Home Inspections and Child Safety

Many things in our homes are totally legal and conform to building codes, but are still unsafe for small children.  Little Mack seemed to find one of these “in-home hazards.” He bumped his head on the stone fireplace hearth, like countless children before him, and came away with the black eye to prove it.


When you think of it, the stone fireplace hearth is never kid-friendly. It is usually the only surface in the home that is elevated just enough for children to want to climb on like a wonderful mountain or just high enough to get in the way of a tottering, playful child’s little head.  Maybe this has something to do with strong men building houses and not child care workers. Unfortunately, little Mack is not alone in this discovery.


When doing a home inspection, it is recommended that the client attend. This is an opportune time to point out all of the in-home hazards for the client like these attractive stone fireplace hearths.
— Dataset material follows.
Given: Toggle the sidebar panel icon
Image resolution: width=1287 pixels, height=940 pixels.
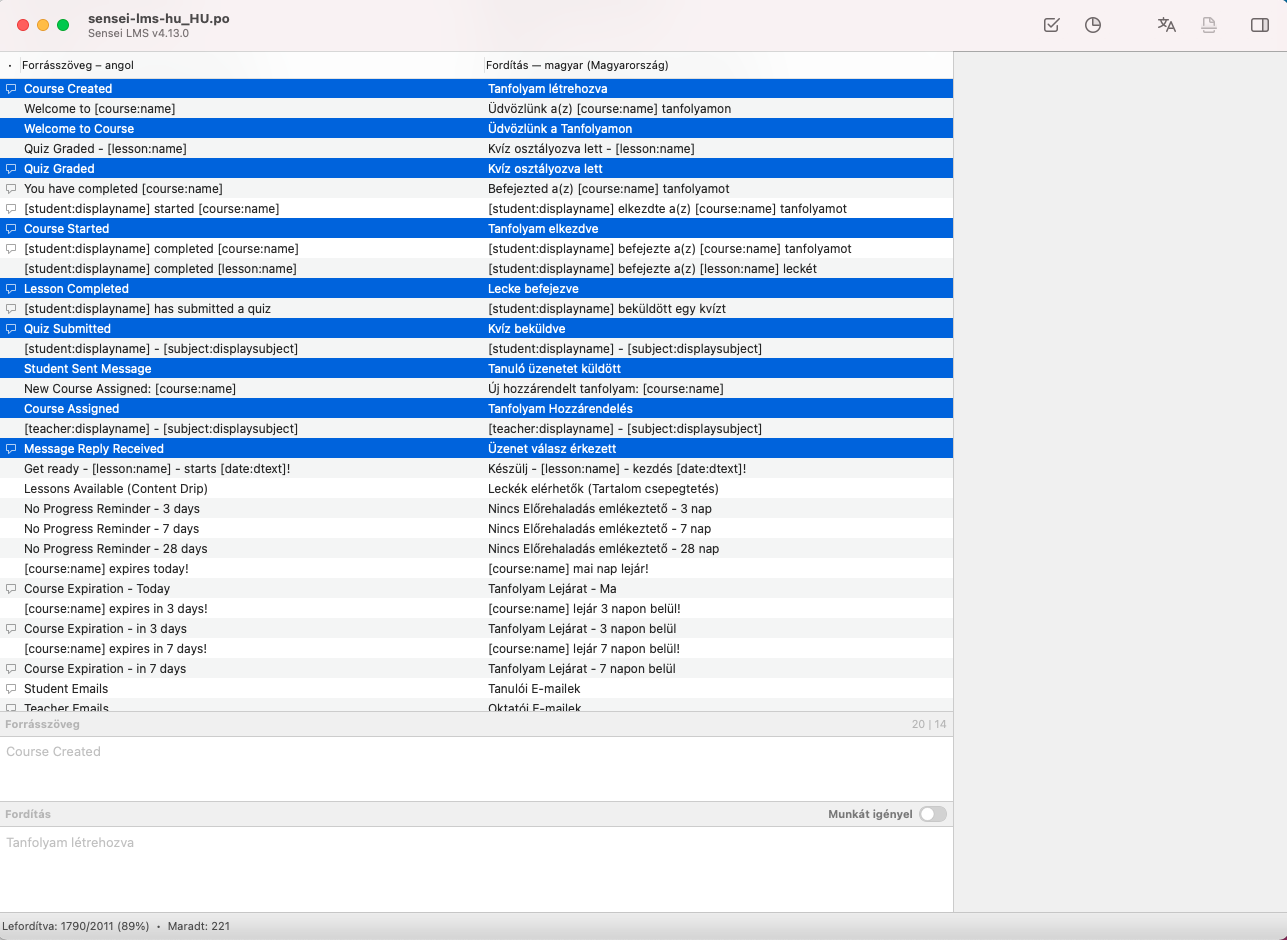Looking at the screenshot, I should pyautogui.click(x=1260, y=25).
It is important for the home inspector to know if the home buyer has small children so these hazards can be addressed with safety solutions before the little Macks of the world take matters in their own hands (or worse, discover them with their knee-high noggins).


In the case of stone fireplace hearths, a special rubber bumper is available for the edge of the stone to protect little children until they get used to a rock surface extending out into the room or until they grow up a bit.


There are many things in the home and on the property that should be discussed between the home inspector and client when it comes to child safety. As the home inspector, it is a simple task to point them out to the client. Points to consider could be garages, laundry rooms, and window wells, among many others.  This is a non-required courtesy and won’t show up in writing on the home inspection report, but it only takes a little effort and can save the agony of some painful black eyes, not only for the kids, but for your clients as well.